Note that R is very sensitive to the use of "/" as a directory level indicator. R does not recognize "\" as a directory level indicator and an error will return. DO NOT COPY THE DIRECTORY PATH FROM FILE EXPLORER AS THE FILE PATH USES "\" but R only recognizes "/" for this purpose.

You can also issue the setwd() function that "sets" the working directory for your program.   

setwd("C:/Geog586_Les2_Project/crime/")

Finally and most easily, you can also set the working directory through RStudio's interface: Session - Set Working Directory - Choose Directory

Issue the getwd() function to confirm that R knows what the correct path is. 
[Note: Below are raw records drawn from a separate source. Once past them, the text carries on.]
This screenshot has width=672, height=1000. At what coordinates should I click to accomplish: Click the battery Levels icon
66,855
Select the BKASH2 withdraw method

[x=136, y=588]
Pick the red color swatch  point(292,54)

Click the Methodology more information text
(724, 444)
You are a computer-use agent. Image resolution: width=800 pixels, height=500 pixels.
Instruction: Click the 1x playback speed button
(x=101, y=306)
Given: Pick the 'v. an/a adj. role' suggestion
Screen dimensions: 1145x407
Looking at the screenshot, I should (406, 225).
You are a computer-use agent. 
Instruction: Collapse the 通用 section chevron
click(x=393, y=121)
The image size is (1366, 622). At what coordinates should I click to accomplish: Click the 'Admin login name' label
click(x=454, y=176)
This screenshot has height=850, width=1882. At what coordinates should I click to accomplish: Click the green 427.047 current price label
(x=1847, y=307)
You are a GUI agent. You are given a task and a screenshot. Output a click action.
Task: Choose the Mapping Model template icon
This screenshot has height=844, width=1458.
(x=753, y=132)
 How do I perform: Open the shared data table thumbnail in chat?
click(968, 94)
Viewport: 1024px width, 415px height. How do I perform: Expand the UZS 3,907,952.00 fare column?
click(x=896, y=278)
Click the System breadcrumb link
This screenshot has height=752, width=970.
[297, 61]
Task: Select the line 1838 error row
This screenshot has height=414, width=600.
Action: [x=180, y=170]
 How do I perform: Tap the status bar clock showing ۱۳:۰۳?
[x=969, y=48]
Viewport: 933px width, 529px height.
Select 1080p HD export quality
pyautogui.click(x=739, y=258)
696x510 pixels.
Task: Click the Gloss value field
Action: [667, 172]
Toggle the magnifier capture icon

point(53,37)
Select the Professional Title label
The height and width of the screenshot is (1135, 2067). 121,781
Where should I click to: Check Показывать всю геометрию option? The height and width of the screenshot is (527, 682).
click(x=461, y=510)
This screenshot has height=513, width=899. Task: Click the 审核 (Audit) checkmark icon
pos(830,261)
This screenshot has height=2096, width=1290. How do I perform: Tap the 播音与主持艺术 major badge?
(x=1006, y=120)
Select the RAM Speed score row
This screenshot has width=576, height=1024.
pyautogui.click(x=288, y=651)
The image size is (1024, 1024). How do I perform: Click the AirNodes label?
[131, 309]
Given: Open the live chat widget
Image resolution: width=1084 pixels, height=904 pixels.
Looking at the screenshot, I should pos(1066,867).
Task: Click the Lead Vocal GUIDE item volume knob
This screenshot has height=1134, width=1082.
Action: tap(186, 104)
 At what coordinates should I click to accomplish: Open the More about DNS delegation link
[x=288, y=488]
#check and set the working directory
#if you do not set the working directory ensure that you use the full directory pathname to where you saved the file.
#R is very sensitive to the use of "/" as a directory level indicator. R does not recognize "\" as a directory level indicator and an error will return. 
#DO NOT COPY THE DIRECTORY PATH FROM YOUR FILE EXPLORER AS THE FILE PATH USES "\"
#e.g. "C:/Geog586_Les2_Project/crime/">
#check the directory path that R thinks is correct with the getwd() function.
getwd()

#set directory to where the data is so that you can reference these varibles later rather than typing the directory path out again.
#you will need to adjust this for your own filepath.
file_dir_crime <-"C:/Geog586_Les2_Project/crime/"

#make sure that the path is correct and that the csv files are in the expected directory
list.files(file_dir_crime)
#this is an alternative way of checking that R can see your csv files. In this version of the command, you are asking R to list only the .csv files
#that are in the folder located at the filepath filedircrime.
list.files(path = file_dir_crime, pattern = "csv")

#to view the files in the other directory
file_dir_gis <-"C:/Geog586_Les2_Project/gis/"

#make sure that the path is correct and that the shp file is in the expected directory
list.files(file_dir_gis)
# and again, the version of the command that limits the list to shapefiles only
list.files(path = file_dir_gis, pattern="shp")

#You are not creating any outputs here, but you may want to think about setting up a working directory
#where you can write outputs when and if needed. First create a new directory, in this case called outputs 
#and then set the working directory to point to that directory.
wk_dir_output<-setwd("C:/Geog586_Les2_Project/outputs/")

When you've finished replacing the filepaths above to the relevant ones on your own computer, check the results in the RStudio console with the list.files() command to make sure that R is seeing the files in the directories. You should see outputs that print that list the files in each of the directories. 90% of problems with R code come from either a library not being loaded correctly or a filepath problem, so it is worth taking some care here.

Loading and viewing the data file (Two Code Options)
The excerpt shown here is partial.